◆ **DATA FOR THIS TASK**:

+++++

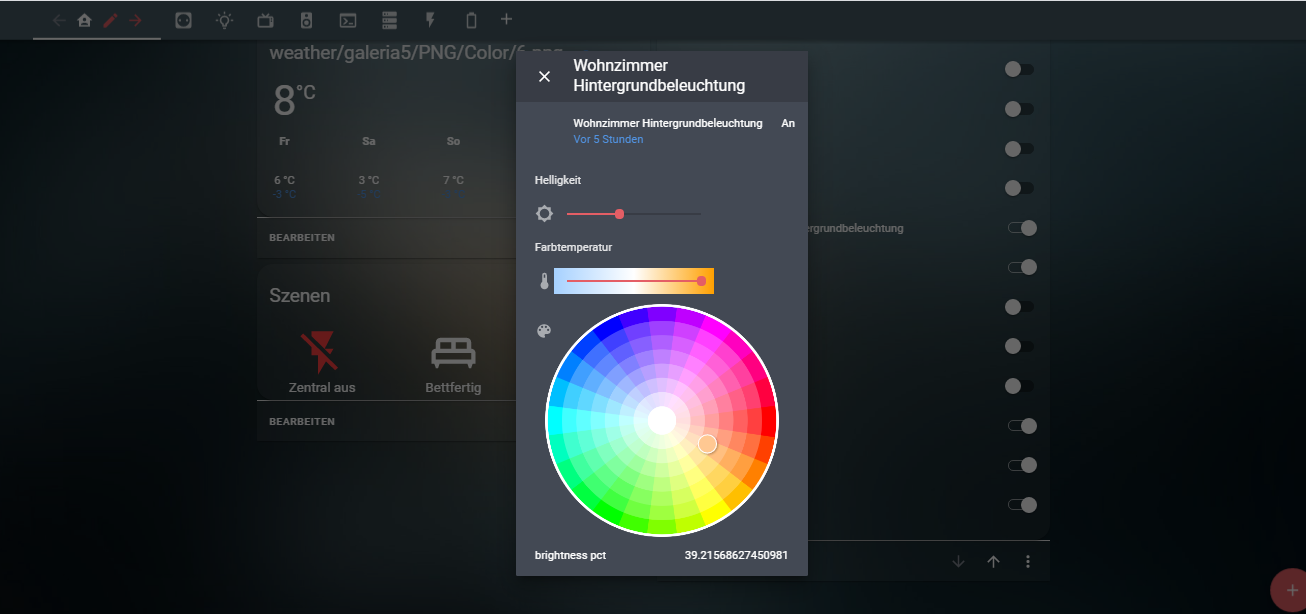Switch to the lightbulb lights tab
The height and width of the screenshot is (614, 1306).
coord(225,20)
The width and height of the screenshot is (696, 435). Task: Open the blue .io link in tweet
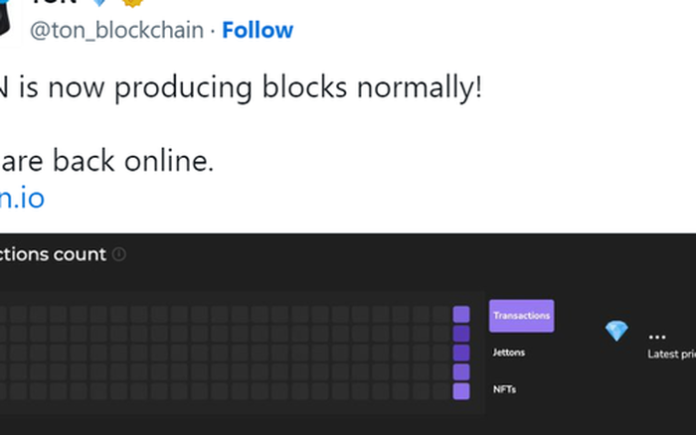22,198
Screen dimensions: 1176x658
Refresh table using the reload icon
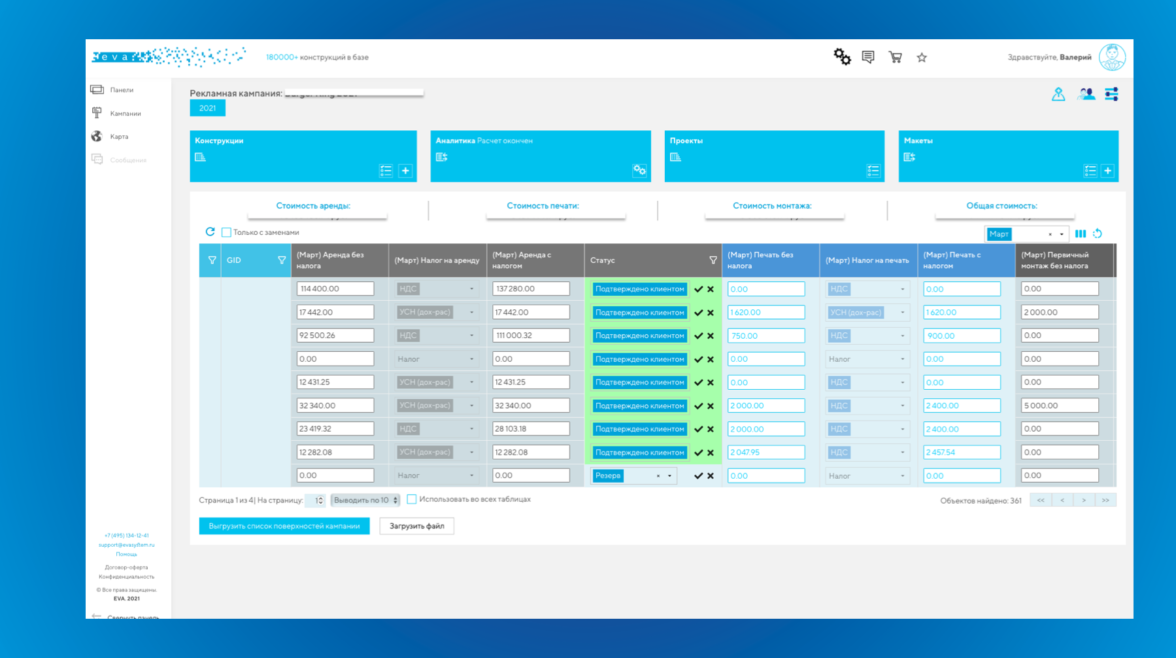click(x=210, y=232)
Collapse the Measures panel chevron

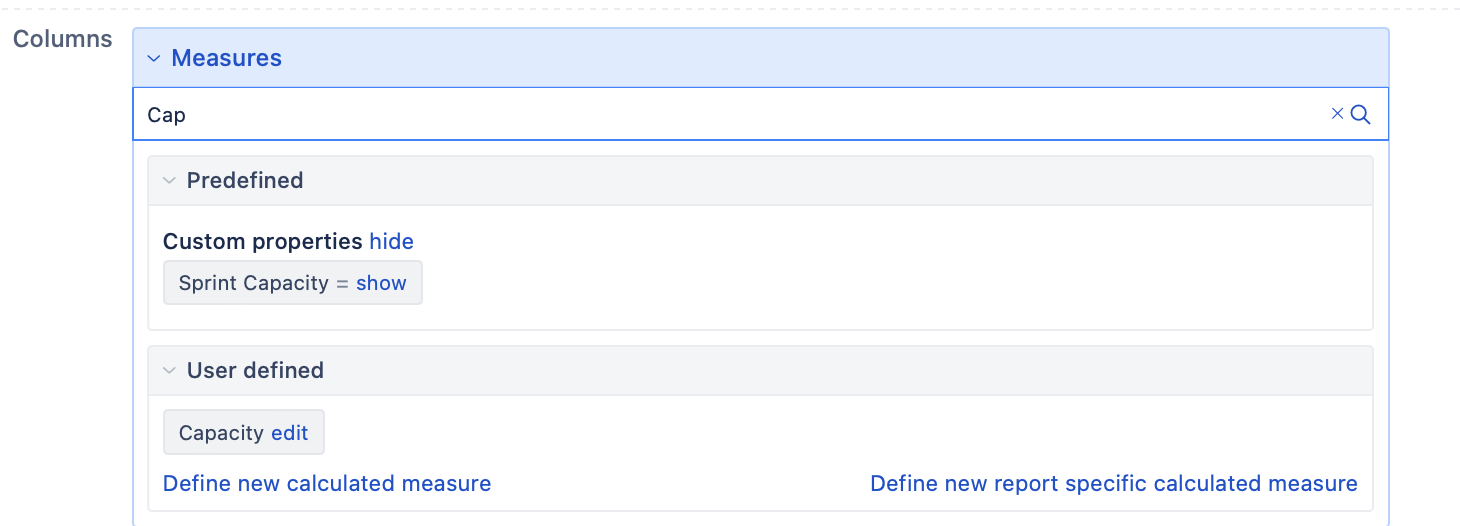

+++++

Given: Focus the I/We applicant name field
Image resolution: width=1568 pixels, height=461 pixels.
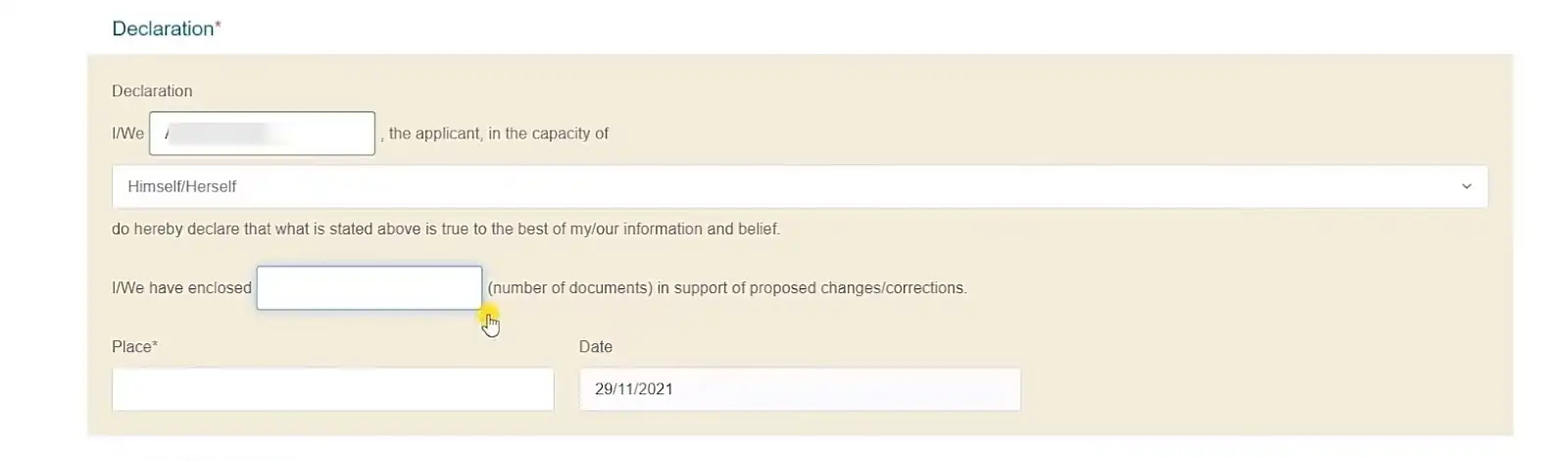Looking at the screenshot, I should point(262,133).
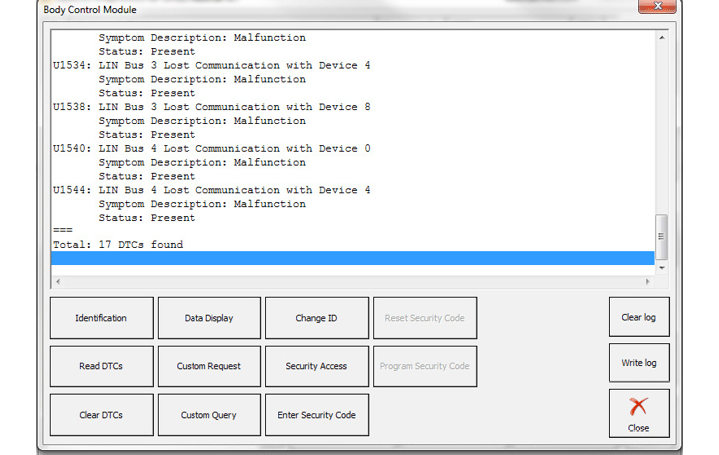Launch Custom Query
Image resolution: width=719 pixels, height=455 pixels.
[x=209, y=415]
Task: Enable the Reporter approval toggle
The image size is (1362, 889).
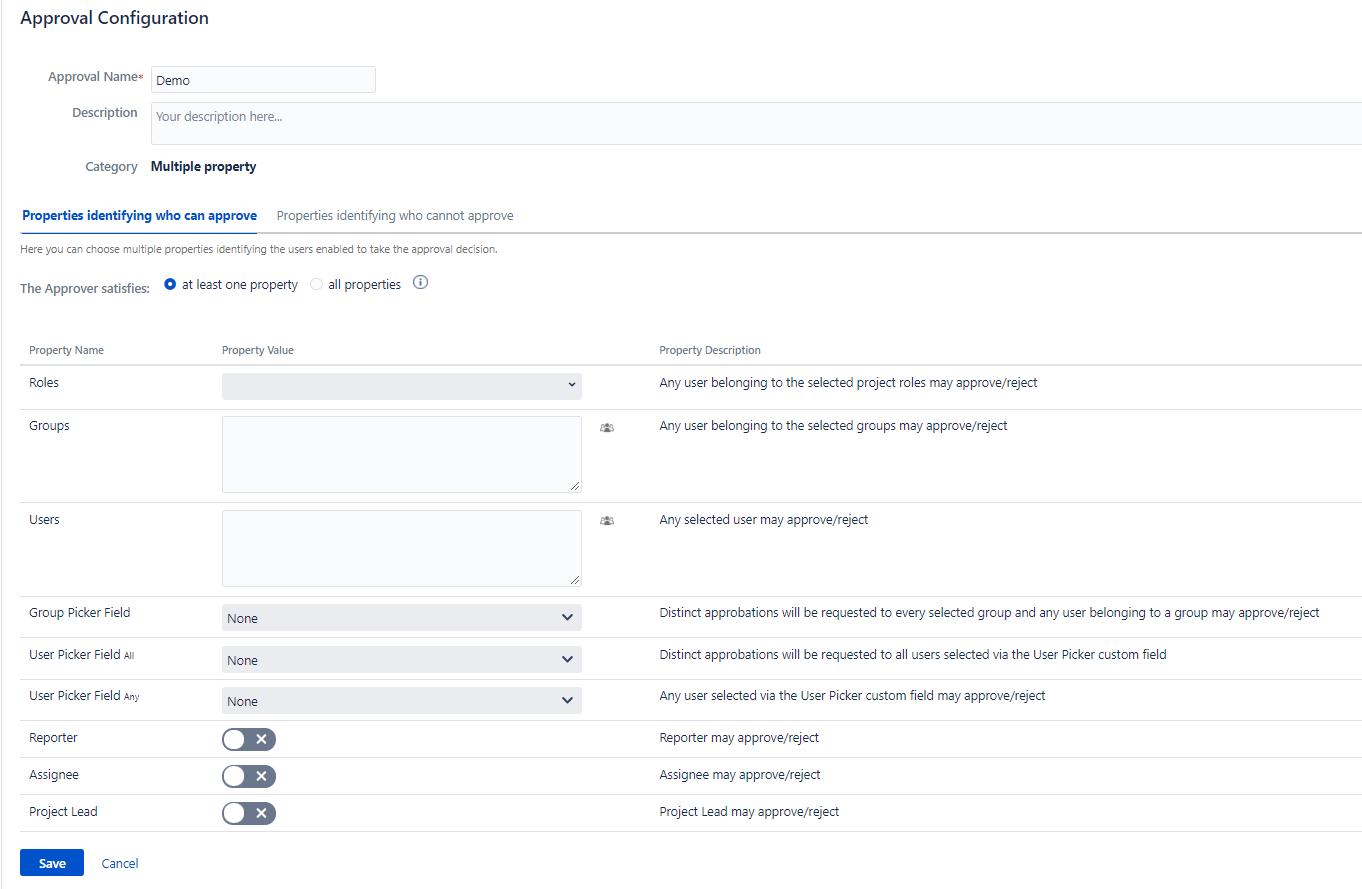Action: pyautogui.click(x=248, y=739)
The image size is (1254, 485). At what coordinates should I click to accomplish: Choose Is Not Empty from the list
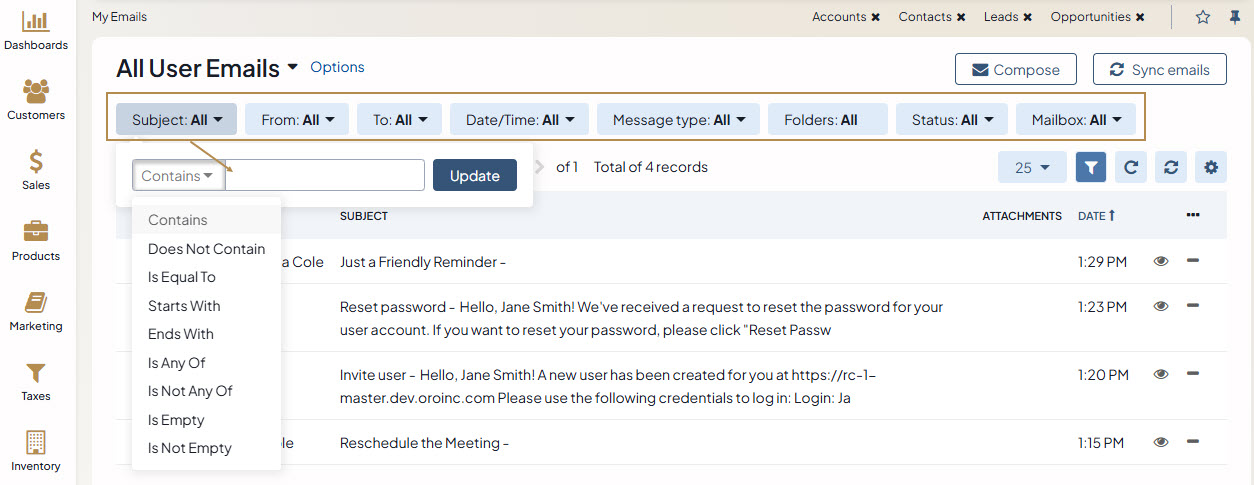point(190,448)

+++++

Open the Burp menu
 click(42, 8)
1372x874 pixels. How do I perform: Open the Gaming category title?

+++++

◆ **AIM OF THE TASK**: Set out the listing lines as a numbered list, starting at the line that has "Task: Enable the Reporter approval toggle" and ending after the line that has "point(190,448)". Skip any blank lines and leave the pictures out.

◆ **CORRECT RESPONSE**:
1. Task: Enable the Reporter approval toggle
2. The image size is (1362, 889).
3. Action: pyautogui.click(x=248, y=739)
4. The image size is (1254, 485). At what coordinates should I click to accomplish: Choose Is Not Empty from the list
5. point(190,448)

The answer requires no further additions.